You would think the picture he’d just painted would make me lose my appetite, but, it didn’t. McDonald’s fries, that’s all I’m saying.

“Well,” Halli said with a frown. “Aren’t you hungry? You need to eat something.”

“Oh, m’Halli. I eat when you all sleep. I’m a hunter. The place with your beds has a goodly pond, fulls of golden fishies!”

Johnathan, Halli, and I looked at each other and laughed.

Back at the hotel, we congregated in the boys’ room. “Where’s Seth?” Johnathan asked, looking around the room.

“In there,” Alec hooked his thumb toward the bathroom door. “I have a feeling none of us will want to go in there for a long, long time.”

Surpy slunk over to the wall that cornered with the bathroom door. I looked at him questioningly. He put his long pointer finger to his lipless mouth and shook his head. I decided to play along, just to see what he was planning.

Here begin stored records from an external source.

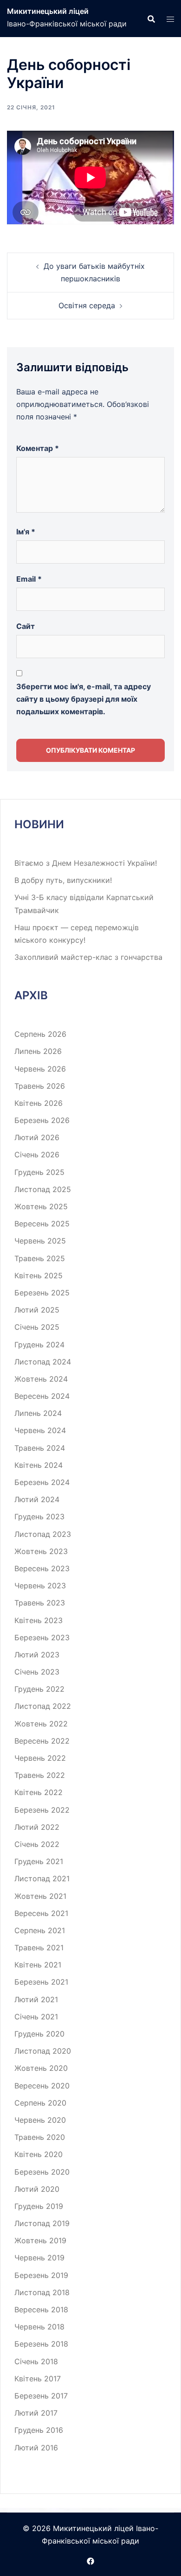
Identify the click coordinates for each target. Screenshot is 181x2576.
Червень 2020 (40, 2120)
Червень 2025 (40, 1240)
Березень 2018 (41, 2343)
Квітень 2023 (38, 1620)
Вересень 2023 (42, 1568)
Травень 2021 (39, 1947)
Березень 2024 (42, 1482)
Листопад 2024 (42, 1361)
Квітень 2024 (38, 1465)
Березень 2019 (41, 2275)
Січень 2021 (36, 2016)
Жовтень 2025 (41, 1206)
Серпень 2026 (40, 1034)
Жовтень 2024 (41, 1378)
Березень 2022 (42, 1810)
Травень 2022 (39, 1775)
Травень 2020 (39, 2137)
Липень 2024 (38, 1413)
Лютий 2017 (36, 2412)
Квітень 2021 (37, 1964)
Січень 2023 (36, 1671)
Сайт (25, 626)
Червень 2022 (40, 1758)
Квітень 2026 (38, 1103)
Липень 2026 (38, 1051)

The toilet flushed; water ran for a few seconds in the sink. Seth opened the bathroom door and came strolling through. “Whew…” That was all he got out. Surpy jumped from around the corner and yelled in a deep, basso voice I didn’t think was possible from the little creature.

“Raarrrrrrr!”

I had never, ever, in my life seen a reaction quite like Seth had. He
dropped
to the floor. Just dropped—like he’d been shot. He clutched at his chest, unable to breathe for several long seconds. When he finally drew in a gasp of breath, the rest of us started laughing. Hard. Tears rolling down our faces. Joe laughed so hard the only sound coming out was an intermittent wheeze. And, that made us laugh even harder.